If you're trying to simulate a time-dependent acceleration in your equations, it just means that you should assume that. You have to integrate F = ma along with the acceleration equations, that's all. If acceleration isn't constant, you just have to solve a system of equations instead of just one.
So now it's really three vector equations that you have to integrate simultaneously: one for each component of displacement, velocity, and acceleration, or nine equations in total. The force as a function of time will be an input for your problem.
If you're assuming 1D motion you're down to three simultaneous equations. The ones for velocity and displacement are both pretty easy.
In real life, a car's stopping ability depends on the pressure on the brake pedal, any engine braking that's going on, surface conditions, and such: also, there's that "grab" at the end when the car really stops. Modeling that is complicated, and you're unlikely to find good answers on a programming website. Find some automotive engineers.
Aside from that, I don't know what you're asking for. Are you trying to determine a braking schedule? As in there's a certain amount of deceleration while coasting, and then applying the brake? In real driving, the time is not usually considered in these maneuvers, but rather the distance.

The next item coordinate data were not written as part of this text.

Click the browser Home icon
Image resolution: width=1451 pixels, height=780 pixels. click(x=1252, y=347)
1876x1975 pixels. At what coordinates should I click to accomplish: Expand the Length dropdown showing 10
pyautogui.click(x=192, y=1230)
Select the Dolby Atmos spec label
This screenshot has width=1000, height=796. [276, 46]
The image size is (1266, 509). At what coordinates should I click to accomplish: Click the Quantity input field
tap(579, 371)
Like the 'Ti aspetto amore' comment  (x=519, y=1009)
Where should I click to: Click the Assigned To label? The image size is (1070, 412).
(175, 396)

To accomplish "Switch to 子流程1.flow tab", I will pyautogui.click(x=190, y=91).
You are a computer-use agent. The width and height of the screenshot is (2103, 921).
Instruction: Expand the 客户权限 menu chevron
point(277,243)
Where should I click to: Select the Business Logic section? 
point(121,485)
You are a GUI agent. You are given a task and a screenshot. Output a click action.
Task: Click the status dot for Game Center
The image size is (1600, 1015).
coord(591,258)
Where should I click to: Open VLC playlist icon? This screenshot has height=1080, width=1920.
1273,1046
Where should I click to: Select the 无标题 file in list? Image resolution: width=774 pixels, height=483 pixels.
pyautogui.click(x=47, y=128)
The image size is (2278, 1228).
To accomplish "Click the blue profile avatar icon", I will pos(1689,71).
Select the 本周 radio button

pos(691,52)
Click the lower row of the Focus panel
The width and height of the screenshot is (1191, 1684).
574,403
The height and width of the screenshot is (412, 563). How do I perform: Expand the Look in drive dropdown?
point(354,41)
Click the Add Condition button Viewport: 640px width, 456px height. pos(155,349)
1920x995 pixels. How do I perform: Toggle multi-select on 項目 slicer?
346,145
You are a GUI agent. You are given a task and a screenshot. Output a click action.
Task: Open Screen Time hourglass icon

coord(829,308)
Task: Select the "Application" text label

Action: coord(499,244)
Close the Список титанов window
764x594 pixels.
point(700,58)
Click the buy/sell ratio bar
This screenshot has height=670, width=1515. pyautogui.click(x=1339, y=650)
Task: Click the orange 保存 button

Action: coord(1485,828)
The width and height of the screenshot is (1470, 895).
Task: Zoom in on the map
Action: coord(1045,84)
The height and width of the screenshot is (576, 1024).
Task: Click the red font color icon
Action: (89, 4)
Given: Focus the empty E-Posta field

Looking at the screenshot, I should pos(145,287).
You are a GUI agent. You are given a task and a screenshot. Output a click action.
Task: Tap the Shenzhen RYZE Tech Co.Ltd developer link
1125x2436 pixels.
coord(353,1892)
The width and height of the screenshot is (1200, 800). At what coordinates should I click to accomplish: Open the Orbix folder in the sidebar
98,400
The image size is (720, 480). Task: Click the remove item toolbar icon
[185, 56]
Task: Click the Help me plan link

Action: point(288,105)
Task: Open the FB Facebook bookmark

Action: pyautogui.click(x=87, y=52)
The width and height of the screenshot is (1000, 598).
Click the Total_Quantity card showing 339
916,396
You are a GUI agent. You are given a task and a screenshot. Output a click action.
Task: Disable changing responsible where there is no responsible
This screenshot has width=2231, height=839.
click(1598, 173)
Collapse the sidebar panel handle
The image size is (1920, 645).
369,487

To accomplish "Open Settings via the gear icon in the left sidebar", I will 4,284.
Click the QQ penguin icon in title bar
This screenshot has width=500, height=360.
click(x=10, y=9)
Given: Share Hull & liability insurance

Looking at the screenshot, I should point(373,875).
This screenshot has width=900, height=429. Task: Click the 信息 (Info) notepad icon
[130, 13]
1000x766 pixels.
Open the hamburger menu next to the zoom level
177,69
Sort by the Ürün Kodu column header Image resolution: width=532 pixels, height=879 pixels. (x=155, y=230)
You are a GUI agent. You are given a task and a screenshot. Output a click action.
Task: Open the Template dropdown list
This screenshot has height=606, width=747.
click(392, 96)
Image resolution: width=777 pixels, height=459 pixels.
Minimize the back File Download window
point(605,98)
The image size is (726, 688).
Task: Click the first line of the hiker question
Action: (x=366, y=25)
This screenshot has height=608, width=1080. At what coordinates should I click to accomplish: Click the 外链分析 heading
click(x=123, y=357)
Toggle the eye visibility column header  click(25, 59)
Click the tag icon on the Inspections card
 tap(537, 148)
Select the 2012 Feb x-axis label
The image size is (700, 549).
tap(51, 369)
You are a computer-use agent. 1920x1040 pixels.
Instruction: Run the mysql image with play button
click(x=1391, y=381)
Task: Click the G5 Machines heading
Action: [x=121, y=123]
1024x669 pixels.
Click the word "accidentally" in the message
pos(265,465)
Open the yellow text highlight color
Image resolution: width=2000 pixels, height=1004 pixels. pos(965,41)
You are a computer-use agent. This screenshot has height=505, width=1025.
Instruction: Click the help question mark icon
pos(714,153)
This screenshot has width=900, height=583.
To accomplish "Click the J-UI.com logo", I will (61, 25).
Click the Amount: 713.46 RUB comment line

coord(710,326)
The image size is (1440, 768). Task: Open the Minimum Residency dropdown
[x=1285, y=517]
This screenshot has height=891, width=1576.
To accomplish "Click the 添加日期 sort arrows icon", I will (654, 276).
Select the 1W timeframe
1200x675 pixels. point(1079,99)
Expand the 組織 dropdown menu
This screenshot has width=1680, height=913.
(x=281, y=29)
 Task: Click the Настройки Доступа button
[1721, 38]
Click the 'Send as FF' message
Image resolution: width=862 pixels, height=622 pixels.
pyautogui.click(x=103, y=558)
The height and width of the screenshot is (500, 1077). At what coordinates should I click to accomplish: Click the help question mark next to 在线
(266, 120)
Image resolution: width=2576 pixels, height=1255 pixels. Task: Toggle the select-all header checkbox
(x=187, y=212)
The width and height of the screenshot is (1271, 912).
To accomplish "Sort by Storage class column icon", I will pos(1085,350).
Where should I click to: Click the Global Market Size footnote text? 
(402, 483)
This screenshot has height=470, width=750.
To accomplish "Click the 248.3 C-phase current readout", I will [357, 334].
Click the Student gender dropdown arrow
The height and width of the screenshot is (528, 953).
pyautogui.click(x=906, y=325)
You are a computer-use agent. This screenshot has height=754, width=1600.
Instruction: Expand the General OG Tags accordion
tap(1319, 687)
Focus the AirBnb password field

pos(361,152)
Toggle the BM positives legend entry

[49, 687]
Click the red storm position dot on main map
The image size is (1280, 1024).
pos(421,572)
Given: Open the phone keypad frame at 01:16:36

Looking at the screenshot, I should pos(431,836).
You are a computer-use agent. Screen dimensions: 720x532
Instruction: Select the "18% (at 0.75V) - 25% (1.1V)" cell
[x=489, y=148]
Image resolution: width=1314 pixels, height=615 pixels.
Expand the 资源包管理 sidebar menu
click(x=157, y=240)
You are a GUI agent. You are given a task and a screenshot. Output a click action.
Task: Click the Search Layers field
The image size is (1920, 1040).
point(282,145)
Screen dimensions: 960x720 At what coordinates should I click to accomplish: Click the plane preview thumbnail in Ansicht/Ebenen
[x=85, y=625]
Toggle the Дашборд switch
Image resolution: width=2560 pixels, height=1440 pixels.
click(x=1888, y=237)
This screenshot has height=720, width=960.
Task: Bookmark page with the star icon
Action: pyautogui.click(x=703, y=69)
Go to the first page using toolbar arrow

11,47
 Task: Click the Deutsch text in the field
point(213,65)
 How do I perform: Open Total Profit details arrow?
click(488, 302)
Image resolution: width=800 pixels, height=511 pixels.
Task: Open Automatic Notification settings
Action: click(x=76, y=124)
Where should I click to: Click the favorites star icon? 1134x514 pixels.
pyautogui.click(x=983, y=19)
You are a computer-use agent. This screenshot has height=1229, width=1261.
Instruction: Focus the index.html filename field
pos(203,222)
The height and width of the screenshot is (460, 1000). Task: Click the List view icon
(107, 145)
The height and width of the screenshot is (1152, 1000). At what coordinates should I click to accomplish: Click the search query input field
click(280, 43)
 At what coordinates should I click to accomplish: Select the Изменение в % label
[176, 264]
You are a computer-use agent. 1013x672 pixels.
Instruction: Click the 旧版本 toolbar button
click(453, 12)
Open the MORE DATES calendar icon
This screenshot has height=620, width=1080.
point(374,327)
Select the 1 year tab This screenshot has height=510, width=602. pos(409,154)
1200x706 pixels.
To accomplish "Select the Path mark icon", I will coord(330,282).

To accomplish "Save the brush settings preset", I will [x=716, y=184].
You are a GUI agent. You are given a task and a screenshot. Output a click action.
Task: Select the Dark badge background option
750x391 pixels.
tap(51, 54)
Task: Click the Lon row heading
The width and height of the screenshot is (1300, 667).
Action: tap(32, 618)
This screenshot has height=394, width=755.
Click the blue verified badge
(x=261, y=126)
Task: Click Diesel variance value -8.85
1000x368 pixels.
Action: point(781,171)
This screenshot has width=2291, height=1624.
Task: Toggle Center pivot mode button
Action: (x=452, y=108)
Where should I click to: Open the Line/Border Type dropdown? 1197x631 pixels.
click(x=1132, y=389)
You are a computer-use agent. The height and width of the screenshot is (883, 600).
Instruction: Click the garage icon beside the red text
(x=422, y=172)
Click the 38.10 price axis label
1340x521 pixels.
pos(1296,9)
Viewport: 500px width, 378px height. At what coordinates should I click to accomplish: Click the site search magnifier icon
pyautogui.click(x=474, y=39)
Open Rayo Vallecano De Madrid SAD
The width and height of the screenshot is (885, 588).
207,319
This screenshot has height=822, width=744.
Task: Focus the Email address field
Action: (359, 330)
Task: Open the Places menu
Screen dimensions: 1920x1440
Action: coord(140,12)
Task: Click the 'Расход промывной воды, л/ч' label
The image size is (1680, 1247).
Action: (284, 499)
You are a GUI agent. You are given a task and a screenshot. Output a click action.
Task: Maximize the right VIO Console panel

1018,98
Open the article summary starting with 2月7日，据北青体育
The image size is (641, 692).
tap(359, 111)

As far as I can tell, your problem is that you aren't asking for anything specific, which suggests that you really haven't figured out what you actually want. If you'd provide a sample use for this, we could probably help you. As it is, you've provided the bare bones of a problem that is either overdetermined or way underconstrained, and there's really nothing we can do with that.
if you need to go from 10m/s to 0m/s in 1m with linear acceleration you need 2 equations.
first find the time (t) it takes to stop.
v0 = initial velocity
vf = final velocity
x0 = initial displacement
xf = final displacement
a = constant linear acceleration
(xf-x0)=.5*(v0-vf)*t
t=2*(xf-x0)/(v0-vf)
t=2*(1m-0m)/(10m/s-0m/s)
t=.2seconds
next to calculate the linear acceleration between x0 & xf
(xf-x0)=(v0-vf)*t+.5*a*t^2
(1m-0m)=(10m/s-0m/s)*(.2s)+.5*a*((.2s)^2)
1m=(10m/s)*(.2s)+.5*a*(.04s^2)
1m=2m+a*(.02s^2)
-1m=a*(.02s^2)
a=-1m/(.02s^2)
a=-50m/s^2
in terms of gravity (g's)
a=(-50m/s^2)/(9.8m/s^2)
a=5.1g over the .2 seconds from 0m to 10m
Problem is either overconstrained or underconstrained (a is not constant? is there a maximum a?) or ambiguous.
Simplest formula would be a=(Vf-V0)/t
Edit: if time is not constrained, and distance s is constrained, and acceleration is constant, then the relevant formulae are s = (Vf+V0)/2 * t, t=(Vf-V0)/a which simplifies to a = (Vf2 - V02) / (2s).